## WHAT YOU NEED TO DO
Every line of the entries below that carries the string "Edit" should be copied.

## Stored data
BEGIN
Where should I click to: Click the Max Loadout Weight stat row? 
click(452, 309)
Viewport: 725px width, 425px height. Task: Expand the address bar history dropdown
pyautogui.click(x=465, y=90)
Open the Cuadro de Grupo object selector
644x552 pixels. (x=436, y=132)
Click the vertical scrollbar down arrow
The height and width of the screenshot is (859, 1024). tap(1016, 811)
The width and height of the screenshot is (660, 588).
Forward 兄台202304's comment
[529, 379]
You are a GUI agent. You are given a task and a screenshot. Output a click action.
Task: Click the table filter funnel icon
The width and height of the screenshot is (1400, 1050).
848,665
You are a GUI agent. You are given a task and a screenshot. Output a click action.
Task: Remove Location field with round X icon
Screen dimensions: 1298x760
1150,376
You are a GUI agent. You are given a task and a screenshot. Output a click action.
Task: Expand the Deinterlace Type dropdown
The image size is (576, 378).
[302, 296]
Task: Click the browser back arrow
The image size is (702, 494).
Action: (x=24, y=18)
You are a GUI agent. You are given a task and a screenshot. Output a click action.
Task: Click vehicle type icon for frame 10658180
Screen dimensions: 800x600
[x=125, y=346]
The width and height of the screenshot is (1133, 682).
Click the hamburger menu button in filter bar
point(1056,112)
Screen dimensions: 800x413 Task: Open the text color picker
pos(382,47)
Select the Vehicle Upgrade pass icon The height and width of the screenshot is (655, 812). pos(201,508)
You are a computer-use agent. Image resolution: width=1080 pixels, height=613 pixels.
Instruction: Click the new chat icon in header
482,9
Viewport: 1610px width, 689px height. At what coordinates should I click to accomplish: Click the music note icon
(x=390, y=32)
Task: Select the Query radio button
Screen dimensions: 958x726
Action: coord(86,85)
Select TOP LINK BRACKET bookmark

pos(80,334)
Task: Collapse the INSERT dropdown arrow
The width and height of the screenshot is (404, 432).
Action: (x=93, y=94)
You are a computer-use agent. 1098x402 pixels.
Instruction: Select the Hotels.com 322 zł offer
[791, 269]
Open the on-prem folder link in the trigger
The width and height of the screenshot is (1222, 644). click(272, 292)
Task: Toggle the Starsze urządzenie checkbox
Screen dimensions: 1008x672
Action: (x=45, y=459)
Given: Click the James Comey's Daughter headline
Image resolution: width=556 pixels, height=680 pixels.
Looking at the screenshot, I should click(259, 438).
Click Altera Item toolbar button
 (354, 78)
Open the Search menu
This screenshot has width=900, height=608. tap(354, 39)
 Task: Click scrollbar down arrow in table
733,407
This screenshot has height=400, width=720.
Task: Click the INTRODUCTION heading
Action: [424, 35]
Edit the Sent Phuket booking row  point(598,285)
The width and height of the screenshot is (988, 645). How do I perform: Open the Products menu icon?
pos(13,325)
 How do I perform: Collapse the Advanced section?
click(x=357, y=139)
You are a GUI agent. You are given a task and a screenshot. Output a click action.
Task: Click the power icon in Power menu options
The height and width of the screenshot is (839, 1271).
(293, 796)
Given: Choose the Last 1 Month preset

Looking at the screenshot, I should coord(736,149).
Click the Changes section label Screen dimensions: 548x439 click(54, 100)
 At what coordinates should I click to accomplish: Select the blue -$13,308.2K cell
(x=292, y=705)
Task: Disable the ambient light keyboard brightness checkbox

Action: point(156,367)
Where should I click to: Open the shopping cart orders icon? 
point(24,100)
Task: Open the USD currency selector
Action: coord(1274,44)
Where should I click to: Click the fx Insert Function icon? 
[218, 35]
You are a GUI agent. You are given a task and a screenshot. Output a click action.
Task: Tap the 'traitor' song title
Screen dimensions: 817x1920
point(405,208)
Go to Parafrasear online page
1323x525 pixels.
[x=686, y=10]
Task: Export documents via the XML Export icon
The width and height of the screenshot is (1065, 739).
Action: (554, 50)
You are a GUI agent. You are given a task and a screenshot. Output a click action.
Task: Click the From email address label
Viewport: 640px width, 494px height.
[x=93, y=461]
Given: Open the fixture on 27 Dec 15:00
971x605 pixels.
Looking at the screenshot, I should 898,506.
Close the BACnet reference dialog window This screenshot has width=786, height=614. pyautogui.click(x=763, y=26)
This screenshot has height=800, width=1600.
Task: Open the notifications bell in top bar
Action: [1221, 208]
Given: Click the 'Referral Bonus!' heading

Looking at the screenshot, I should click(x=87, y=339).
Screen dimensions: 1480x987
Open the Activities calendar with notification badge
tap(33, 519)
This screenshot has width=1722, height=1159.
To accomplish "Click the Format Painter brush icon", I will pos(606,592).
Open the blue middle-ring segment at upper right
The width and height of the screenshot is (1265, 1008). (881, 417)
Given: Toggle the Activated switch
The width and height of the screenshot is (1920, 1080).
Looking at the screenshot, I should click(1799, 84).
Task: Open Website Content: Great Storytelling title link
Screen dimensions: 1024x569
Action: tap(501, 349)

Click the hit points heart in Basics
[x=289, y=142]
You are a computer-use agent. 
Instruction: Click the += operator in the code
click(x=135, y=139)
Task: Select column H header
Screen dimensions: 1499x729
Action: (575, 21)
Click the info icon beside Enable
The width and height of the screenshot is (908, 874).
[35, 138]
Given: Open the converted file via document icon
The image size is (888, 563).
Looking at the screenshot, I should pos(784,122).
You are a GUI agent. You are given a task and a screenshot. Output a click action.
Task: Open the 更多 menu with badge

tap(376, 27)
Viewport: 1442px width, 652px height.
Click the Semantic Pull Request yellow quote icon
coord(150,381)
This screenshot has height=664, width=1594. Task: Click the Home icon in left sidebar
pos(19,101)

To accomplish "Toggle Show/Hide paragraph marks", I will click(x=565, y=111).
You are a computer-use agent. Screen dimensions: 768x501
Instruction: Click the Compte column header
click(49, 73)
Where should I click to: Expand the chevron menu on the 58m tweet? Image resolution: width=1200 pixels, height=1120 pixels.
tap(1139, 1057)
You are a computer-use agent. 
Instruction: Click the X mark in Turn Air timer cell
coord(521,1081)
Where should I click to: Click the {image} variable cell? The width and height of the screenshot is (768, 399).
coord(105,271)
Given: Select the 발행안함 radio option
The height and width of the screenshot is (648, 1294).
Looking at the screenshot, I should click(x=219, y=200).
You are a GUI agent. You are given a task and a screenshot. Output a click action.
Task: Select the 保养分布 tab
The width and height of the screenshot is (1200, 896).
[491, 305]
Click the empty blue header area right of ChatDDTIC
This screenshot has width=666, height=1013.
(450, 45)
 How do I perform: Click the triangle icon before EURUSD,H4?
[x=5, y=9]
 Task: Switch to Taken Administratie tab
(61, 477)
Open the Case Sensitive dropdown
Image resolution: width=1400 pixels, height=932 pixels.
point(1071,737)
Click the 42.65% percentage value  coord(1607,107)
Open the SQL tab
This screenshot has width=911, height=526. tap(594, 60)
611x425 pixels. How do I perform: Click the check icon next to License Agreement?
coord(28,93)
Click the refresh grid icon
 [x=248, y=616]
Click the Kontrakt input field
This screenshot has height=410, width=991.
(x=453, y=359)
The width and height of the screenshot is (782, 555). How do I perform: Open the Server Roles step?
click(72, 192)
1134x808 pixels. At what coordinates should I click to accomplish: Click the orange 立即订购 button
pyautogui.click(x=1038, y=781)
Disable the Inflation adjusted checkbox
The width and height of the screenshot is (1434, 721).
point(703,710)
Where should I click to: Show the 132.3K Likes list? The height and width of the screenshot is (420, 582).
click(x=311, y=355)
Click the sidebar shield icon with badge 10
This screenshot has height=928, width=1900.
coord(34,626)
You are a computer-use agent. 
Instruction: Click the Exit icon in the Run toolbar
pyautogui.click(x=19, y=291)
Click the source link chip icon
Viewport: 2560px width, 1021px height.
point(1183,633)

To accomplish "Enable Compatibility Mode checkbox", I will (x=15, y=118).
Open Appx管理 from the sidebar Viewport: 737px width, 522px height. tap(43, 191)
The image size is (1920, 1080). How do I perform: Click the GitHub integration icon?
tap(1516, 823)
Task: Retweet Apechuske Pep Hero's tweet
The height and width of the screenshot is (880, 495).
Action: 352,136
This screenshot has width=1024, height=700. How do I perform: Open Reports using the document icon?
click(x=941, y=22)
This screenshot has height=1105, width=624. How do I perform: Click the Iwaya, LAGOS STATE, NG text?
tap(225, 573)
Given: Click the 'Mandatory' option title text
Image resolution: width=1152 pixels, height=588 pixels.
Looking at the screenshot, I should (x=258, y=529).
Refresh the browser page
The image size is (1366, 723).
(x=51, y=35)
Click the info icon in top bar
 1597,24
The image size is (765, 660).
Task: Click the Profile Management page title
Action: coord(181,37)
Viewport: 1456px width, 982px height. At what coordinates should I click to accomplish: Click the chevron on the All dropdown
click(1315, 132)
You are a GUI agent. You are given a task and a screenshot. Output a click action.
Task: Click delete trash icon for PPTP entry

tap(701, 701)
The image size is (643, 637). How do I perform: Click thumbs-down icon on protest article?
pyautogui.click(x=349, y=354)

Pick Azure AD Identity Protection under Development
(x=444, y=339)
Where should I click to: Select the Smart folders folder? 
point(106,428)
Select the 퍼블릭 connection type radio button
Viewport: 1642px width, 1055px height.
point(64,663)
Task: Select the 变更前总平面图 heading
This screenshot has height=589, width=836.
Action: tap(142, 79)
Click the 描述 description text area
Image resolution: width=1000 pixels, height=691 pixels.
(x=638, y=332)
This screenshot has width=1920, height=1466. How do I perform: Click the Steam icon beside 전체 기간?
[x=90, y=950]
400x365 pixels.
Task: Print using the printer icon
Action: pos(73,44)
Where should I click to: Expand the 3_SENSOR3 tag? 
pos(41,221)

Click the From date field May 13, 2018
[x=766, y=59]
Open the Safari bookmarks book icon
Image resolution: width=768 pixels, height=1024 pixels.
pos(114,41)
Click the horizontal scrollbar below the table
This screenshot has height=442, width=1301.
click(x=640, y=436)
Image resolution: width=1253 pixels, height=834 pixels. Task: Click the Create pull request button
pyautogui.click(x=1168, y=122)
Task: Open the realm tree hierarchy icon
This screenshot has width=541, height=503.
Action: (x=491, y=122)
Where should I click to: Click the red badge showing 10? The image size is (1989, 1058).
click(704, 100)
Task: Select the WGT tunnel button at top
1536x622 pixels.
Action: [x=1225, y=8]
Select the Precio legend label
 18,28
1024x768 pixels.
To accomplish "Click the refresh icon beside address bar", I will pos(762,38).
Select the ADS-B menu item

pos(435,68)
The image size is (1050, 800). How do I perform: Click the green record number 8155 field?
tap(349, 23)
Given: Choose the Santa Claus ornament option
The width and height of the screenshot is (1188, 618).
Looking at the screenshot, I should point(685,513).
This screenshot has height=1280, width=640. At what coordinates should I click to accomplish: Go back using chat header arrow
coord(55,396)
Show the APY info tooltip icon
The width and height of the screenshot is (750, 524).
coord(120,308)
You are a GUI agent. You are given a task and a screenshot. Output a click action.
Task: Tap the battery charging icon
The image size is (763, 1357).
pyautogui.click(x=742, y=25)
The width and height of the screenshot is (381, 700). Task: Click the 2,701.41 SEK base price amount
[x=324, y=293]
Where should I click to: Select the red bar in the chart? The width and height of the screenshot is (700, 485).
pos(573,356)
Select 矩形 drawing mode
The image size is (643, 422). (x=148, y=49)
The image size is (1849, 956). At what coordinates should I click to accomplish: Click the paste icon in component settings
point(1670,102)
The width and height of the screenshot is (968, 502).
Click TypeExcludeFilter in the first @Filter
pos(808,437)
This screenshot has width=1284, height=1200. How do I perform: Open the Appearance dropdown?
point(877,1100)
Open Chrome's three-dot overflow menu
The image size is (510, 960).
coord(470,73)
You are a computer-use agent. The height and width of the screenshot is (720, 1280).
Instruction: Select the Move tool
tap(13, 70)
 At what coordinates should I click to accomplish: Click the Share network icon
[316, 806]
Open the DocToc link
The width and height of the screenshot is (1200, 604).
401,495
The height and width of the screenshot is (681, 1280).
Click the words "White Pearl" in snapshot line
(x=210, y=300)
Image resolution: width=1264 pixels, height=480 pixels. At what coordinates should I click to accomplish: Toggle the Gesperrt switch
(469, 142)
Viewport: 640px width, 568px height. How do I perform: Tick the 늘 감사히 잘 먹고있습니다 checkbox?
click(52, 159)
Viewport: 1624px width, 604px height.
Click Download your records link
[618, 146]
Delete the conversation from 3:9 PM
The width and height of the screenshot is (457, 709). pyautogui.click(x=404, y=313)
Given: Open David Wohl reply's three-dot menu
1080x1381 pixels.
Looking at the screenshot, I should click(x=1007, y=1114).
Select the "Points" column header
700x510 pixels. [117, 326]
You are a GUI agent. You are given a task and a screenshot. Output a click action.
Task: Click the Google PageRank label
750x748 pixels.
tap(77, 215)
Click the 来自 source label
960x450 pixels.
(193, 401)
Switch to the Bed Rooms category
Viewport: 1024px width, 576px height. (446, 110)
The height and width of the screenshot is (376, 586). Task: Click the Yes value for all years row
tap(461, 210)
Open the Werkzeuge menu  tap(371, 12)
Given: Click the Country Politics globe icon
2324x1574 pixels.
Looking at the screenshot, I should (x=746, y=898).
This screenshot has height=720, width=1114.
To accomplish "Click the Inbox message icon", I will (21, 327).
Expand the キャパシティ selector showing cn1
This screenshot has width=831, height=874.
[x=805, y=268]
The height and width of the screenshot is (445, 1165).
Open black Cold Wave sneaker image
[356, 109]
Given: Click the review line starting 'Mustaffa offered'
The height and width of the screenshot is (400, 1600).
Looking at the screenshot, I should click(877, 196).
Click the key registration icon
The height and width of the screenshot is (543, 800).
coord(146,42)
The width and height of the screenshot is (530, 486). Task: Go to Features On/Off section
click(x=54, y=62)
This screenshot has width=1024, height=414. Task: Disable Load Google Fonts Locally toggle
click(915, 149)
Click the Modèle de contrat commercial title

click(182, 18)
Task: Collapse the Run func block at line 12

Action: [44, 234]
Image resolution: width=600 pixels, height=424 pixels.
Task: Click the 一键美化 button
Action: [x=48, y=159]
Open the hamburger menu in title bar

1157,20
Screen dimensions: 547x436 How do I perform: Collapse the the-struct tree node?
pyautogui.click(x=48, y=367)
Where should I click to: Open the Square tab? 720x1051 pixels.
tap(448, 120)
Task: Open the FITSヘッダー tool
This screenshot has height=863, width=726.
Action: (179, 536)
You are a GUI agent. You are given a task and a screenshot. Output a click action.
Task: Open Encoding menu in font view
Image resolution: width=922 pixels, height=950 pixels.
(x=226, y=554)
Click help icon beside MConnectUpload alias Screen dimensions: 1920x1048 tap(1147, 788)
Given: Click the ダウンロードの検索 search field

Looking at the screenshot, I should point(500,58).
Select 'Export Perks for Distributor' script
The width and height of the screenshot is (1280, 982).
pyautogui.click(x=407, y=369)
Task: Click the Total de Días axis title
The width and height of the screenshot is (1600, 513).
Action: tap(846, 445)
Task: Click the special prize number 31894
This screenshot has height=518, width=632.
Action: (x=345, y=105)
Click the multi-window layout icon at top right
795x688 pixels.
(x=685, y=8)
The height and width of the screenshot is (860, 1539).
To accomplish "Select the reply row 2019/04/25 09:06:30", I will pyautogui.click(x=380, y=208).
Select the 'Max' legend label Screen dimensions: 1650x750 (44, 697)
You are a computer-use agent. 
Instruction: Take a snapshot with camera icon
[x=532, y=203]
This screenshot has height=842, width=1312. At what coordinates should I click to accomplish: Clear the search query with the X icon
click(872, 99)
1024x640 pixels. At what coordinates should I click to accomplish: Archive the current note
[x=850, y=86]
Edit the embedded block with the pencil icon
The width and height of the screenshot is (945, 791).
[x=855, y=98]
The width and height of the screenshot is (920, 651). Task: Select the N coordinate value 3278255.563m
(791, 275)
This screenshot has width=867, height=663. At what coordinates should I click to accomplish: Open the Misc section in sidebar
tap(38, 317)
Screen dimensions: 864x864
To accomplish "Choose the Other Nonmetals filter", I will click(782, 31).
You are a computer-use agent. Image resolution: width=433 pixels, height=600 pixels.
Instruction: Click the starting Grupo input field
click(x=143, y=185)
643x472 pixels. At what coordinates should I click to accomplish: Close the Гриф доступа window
END
## ANSWER BELOW
Edit the Sent Phuket booking row  point(598,285)
Edit the embedded block with the pencil icon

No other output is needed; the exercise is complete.